When I start any artistic process, I begin with the "big picture" in mind and then work inward... Think of a circle, or whatever works best for you. Maybe a triangle or a star? 

Visualize
Visualize
Visualize


----------



## iemanja (Feb 5, 2012)

> If you are getting bored, then I'd say you are not inspired. Get inspired!


Yes, but my problem is that my inspiration cannot sustain my interest in _completing_ my novels. Do you mean that I have to stay inspired for the duration of the time I write my novel?? That seems like a long time to be inspired to do something! Doesn't inspiration come in little bursts rather than a stretched out period?


----------



## HorribleAesthete (Aug 5, 2010)

Well, inspiration is certainly one of the most difficult stumbling blocks to overcome, but it is actually a small part of the actual writing process. That old cliche about it being 1% inspiration, 99% perspiration is, while trite, also true. Once you have your initial flash of inspiration, the rest is research, plotting, the actual process of writing, and revision. Having that amazing, original idea is important, but so is the writing and all the details,. It is these that will pull the reader into the tale and carry them along to appreciate the fullness of your vision. 

I used to brainstorm with an INTP, and it was interesting to see how my Ni and her Ne contrasted. She would take an idea and a thousand possibilities would spawn from it, whereas my method was to see the big picture, all of the possibilities, and hone in one one. Without her, I tended to be a bit to rigid at times and not think quite far enough outside the box. Without me, she would tend to get lost in a whirlwind of brainstorming and endless permutations of her ideas.

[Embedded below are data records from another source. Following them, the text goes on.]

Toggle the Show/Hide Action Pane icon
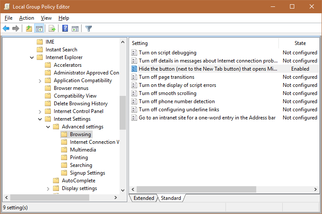Viewport: 322px width, 214px height. click(x=75, y=29)
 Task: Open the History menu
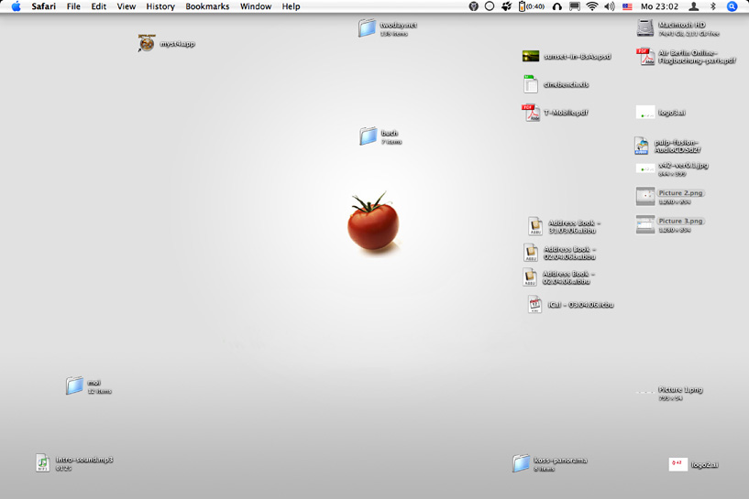coord(160,6)
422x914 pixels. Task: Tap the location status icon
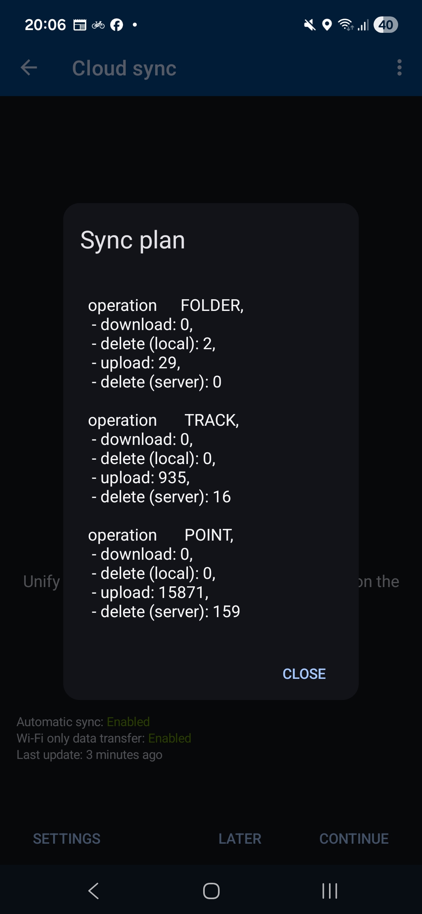pos(327,25)
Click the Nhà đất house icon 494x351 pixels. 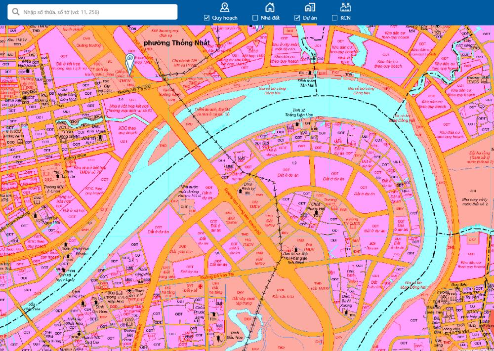(269, 7)
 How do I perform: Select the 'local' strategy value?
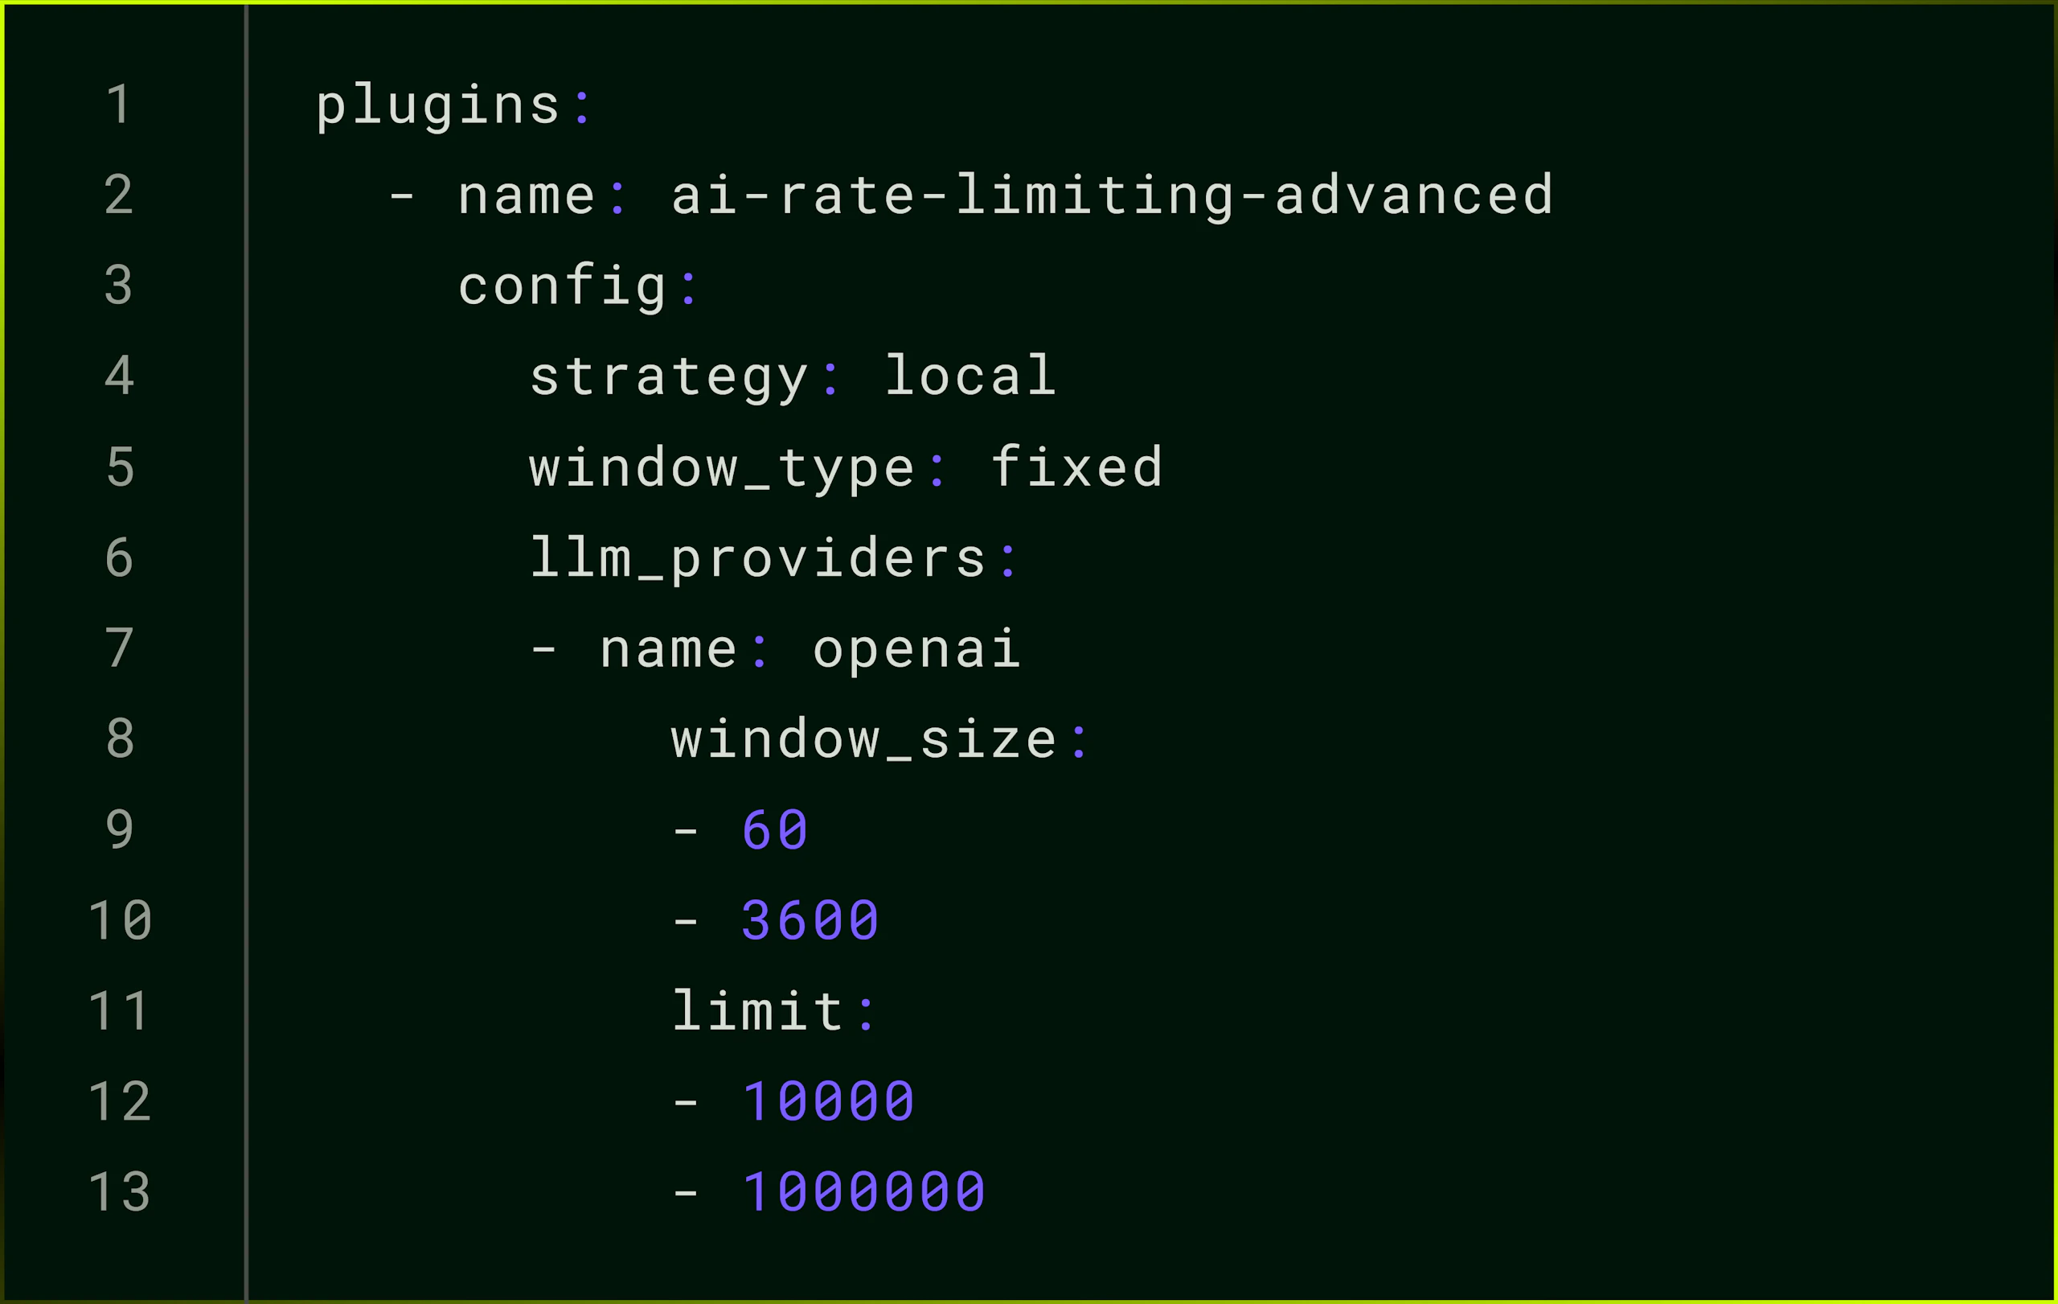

I think the only way to overcome your difficulty is to simply select one of your best ideas and to go through the painful process of refining it. I use outlines and time-lines to hash out my plot structure; it keeps me focused and consistent. Of course, I have not tackled anything as time intensive as a novel, though I am working on the scripts for a fairly complex comic series. I have thus far been limited to short stories (fantasy/sci-fi). This might be a good choice for you. Attempt taking one of your ideas and putting it into short story format. It will be less time intensive and more manageable. Then perhaps attempt to tackle something more involved. A novel is an enormous investment.


----------



## Ace Face (Nov 13, 2011)

Do not limit your mind. Placing limits on your mind is the worst thing you could do when trying to write fiction. Fuck anyone who says wigs can't be made of water  In fiction world, it exists.


----------



## JamieBond (Dec 13, 2011)

I had the same problem! I had what I considered great ideas over and over again and I would start the stories... and they'd get stale. It wasn't until I came up with an idea tha was purely original and that I could connect with (my main character is the extroverted version of me) that I was able to complete a manuscript. When I found the right idea, it only took me four months to complete the rough draft.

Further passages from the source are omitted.